• _PASSAGE SHOWN_:
===

We know Sandy Alcantara has a chance to be a Pedro Martinez-type starter. Caleb Smith is a strikeout-dominant arm. Pablo Lopez must avoid injuries and Jordan Yamamoto must find more consistency. After that, it’s really a crapshoot as to who falls next in line.
It’s a good problem to have in South Florida. I cannot remember a time when the organization was this deep with talent. Other Major League teams would love to face this kind of dilemma for the 2020 season and beyond.
And there is still veteran help if needed. Jackson adds that Jose Urena could go back to the rotation if needed. He is going to get every opportunity to prove he can be an effective reliever and a veteran leader of the staff.
What the Marlins do with their young arms will remain a mystery until something happens, either at the MLB Trade Deadline or after this season. If the team is more competitive this year – please make me look like I know what I am talking about – then Jeter can send arms to other teams for power hitters and possibly a more consistent closer for the future.
It is something this franchise could not do two seasons ago. It’s now a huge luxury and a blessing based on what Jeter has done to create the environment of a new culture of the Marlins.
"“There will be at least eight high-end starting pitching prospects in big-league camp with no big-league experience,” Jackson writes."
No matter how the staff shakes down, with new veterans added to the bullpen this offseason, the Marlins figure to be better as a whole. That was the goal for this offseason both at the plate and on the mound. Now, it’s up to the coaching staff to make it all work.

===

• _WRITTEN PROBLEM A_:
Rewrite the article on the Marlins' pitching depth from "And there is" to "of the Marlins.", swapping every "Jeter" for "Derek Jeter".
• _WRITTEN PROBLEM B_:
According to the Marlins pitching article, which pitcher does Jackson say could return to the rotation if needed?

• _DATA PROVIDED_:
===

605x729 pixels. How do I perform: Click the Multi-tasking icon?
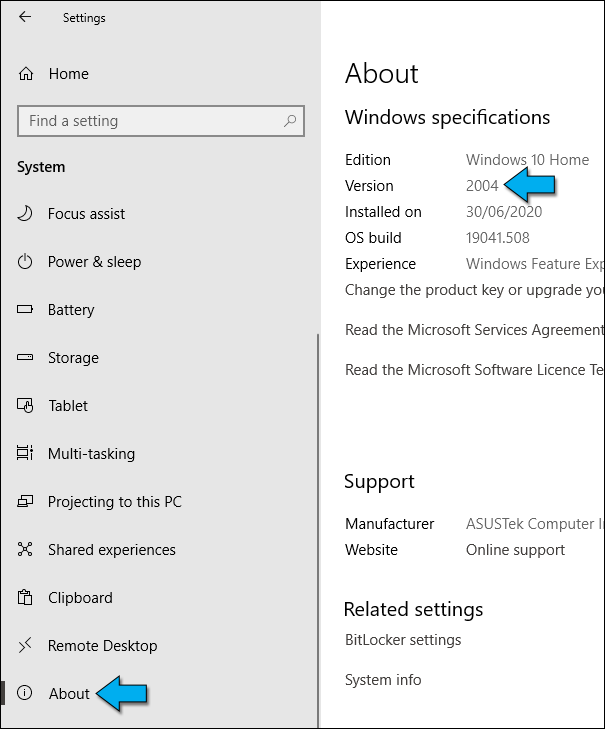coord(26,454)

===

• _COMPLETE OUTPUT A_:
And there is still veteran help if needed. Jackson adds that Jose Urena could go back to the rotation if needed. He is going to get every opportunity to prove he can be an effective reliever and a veteran leader of the staff.
What the Marlins do with their young arms will remain a mystery until something happens, either at the MLB Trade Deadline or after this season. If the team is more competitive this year – please make me look like I know what I am talking about – then Derek Jeter can send arms to other teams for power hitters and possibly a more consistent closer for the future.
It is something this franchise could not do two seasons ago. It’s now a huge luxury and a blessing based on what Derek Jeter has done to create the environment of a new culture of the Marlins.

• _COMPLETE OUTPUT B_:
Jose Urena